Extracted records
▼▼▼
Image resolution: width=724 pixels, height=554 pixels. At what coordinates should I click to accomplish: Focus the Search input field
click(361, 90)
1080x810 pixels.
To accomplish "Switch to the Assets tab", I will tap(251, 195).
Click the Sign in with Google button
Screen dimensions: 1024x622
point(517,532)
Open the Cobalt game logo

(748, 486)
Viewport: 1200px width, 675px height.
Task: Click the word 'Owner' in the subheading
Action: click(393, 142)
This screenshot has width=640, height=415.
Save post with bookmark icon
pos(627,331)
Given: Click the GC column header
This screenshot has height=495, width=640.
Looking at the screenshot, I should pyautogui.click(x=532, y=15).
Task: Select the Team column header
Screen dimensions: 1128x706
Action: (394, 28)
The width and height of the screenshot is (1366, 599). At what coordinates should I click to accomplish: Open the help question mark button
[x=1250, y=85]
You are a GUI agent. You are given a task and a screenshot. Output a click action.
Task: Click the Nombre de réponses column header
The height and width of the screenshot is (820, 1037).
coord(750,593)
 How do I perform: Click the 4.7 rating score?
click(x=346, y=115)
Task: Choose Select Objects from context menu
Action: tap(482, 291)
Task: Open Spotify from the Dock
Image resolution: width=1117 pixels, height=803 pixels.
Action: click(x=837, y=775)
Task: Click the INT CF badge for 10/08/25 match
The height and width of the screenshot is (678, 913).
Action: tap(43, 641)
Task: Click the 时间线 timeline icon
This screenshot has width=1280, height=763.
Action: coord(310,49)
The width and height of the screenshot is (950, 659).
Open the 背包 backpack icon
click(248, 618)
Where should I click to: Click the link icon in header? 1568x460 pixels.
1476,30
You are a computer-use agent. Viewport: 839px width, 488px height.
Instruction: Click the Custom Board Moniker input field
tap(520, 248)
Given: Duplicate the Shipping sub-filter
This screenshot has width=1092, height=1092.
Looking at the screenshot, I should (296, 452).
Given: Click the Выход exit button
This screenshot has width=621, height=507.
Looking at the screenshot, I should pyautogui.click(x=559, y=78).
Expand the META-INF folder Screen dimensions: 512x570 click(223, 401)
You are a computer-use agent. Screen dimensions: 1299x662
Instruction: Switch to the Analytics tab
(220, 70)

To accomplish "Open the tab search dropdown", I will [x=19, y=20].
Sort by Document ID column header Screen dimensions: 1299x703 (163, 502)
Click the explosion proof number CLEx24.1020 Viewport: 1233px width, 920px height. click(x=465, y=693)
▲▲▲
Task requirements
In the entries above, some lines may contain the string "computer"; report how many, without additional comment.

Answer space
2